例えば、共働きで16歳以上のお子さん(扶養親族)がいて、「子ども(扶養親族)は、夫の扶養親族にしています!(自分の扶養親族にはしません。)」という場合に、そのお子さんの氏名等を記入します。
⑥ 16歳未満の扶養親族(住民税に関する事項)
こちらは、16歳未満(平成16年1月2日以後に生まれた)お子さん(扶養親族)がいる場合に記入する欄です。
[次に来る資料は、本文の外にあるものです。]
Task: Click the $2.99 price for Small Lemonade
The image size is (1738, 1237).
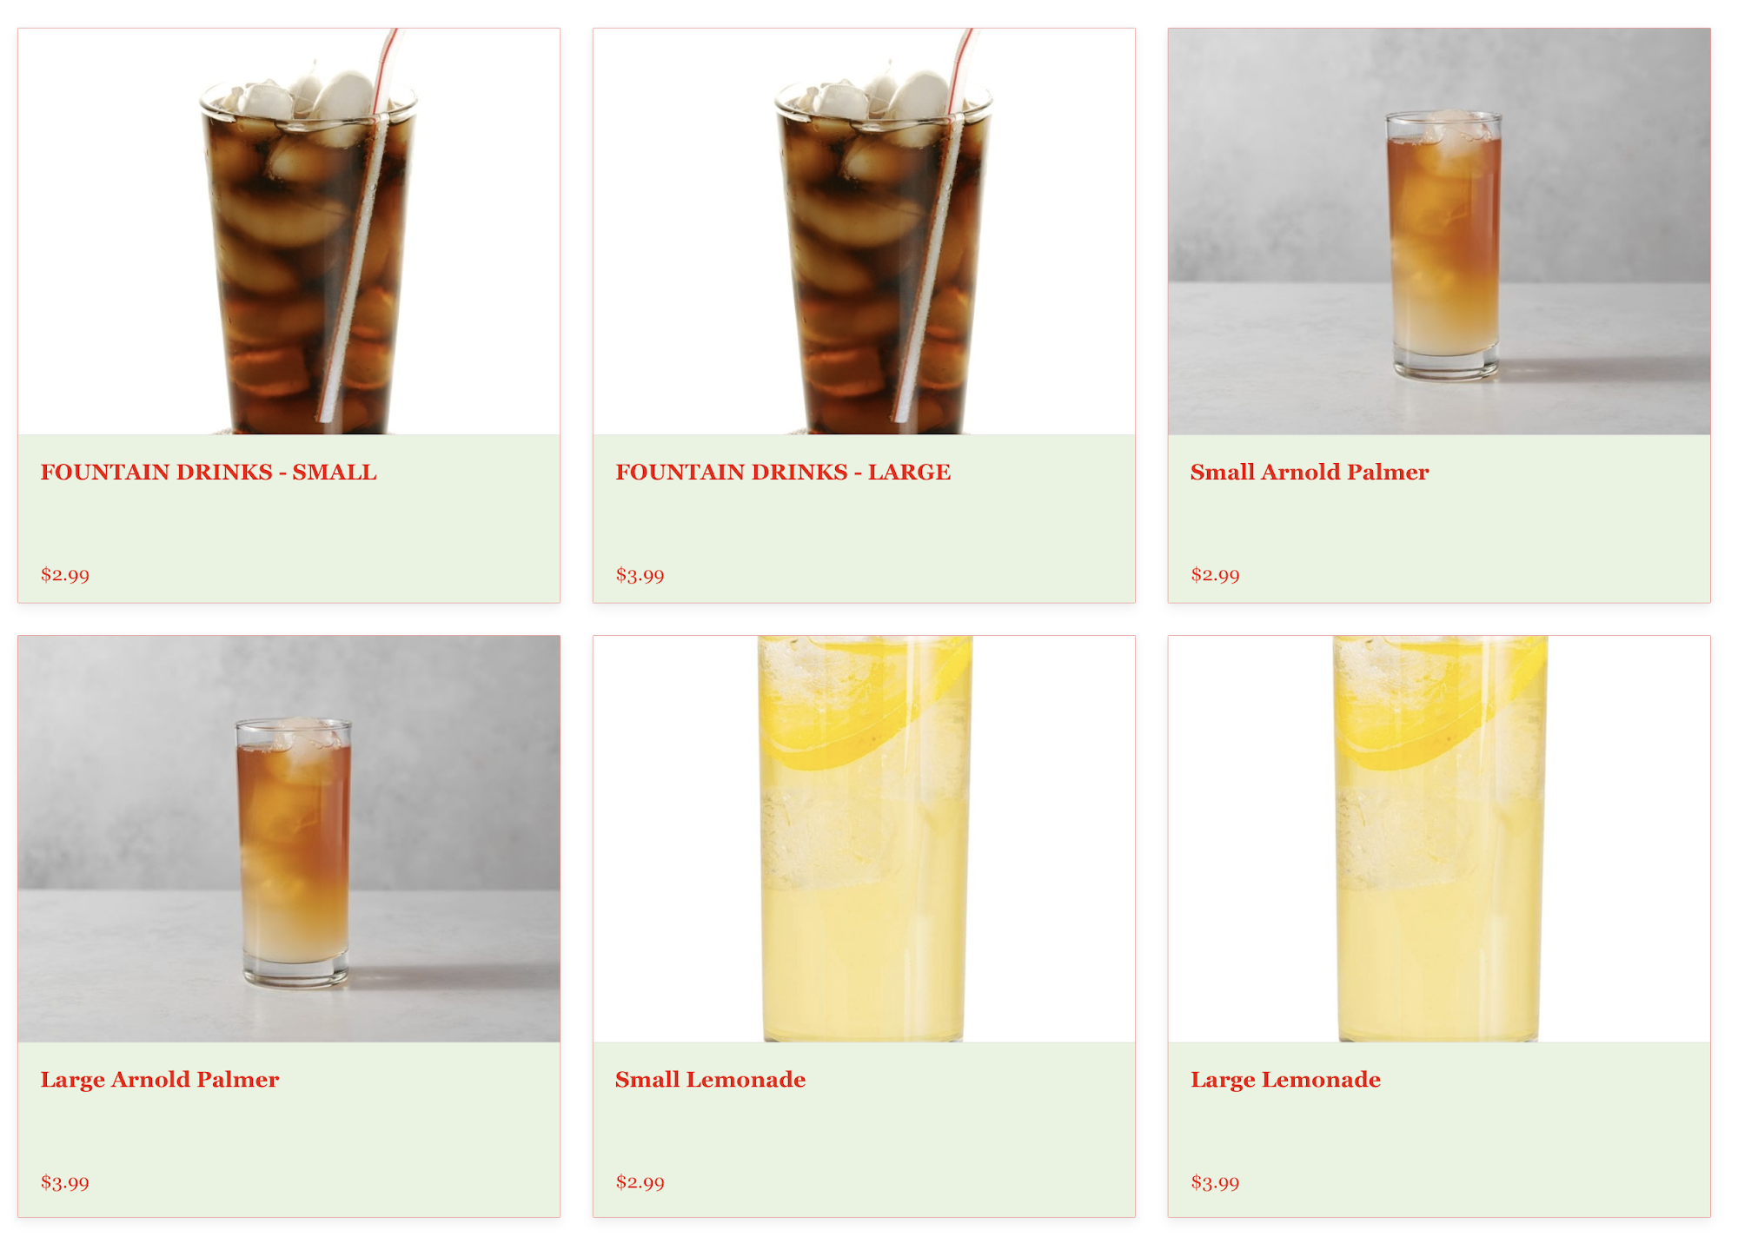Action: click(x=640, y=1182)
16歳未満の親族は、あなたの所得税額に影響はありませんが、住民税の非課税限度額の計算には、16歳未満の親族も考慮されるため、こちらに記載します。
- 個人番号
- あなたとの続柄
会社によっては記入せず提出する場合がありますので、勤務先で確認するようにしてください。
「子」または、「長男、次男、長女、次女」など。
- 控除対象外国外扶養親族
- 所得の見積額
- 異動月日及び事由
留学しているお子さん等で、国内に住所がない場合は〇をつけてください。
16歳未満のお子さんで所得がある方は少ないと思いますが、所得がある場合は平成31年中の所得見込み額を記入してください。
こちらは、平成31年中に変更があった場合に記入する箇所なので、年末調整のときには記入不要です。
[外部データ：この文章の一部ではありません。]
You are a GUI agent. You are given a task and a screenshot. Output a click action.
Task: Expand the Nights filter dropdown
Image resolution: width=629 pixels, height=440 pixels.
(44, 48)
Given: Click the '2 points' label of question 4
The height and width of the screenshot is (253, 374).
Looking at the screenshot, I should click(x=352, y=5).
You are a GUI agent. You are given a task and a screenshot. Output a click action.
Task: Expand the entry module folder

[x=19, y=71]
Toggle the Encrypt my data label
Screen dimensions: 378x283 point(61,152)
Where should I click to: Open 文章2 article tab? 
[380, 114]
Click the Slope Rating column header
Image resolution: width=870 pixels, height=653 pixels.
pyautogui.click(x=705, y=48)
以上で、「給与所得者の扶養控除等申告書」の記入は完了です。お疲れ様でした!
<平成30年分>給与所得者の配偶者控除等申告書の書き方
▶年末調整!平成30年分「配偶者控除等申告書」の書き方を記入例付で解説
<平成30年分>給与所得者の保険料控除申告書の書き方
▶平成30年分「給与所得者の保険料控除申告書」の書き方を解説
最後に
「給与所得者の扶養控除等申告書」は、来年(平成31年)の1月分の給与から引かれる源泉徴収する金額を計算するために必要な書類で、その年(平成31年)の最初の給与をもらう日の前日までに提出することになっています。
一般的には、年末(年末調整のとき)に提出することになりますが、扶養親族等の年齢(16歳以上)については、1年後の平成31年12月31日時点の年齢で判定することになりますので、注意してくださいね。
(※平成16年1月2日以後に生まれのお子さんは、平成31年分扶養控除申告書の控除対象扶養親族(16歳以上)に該当します。)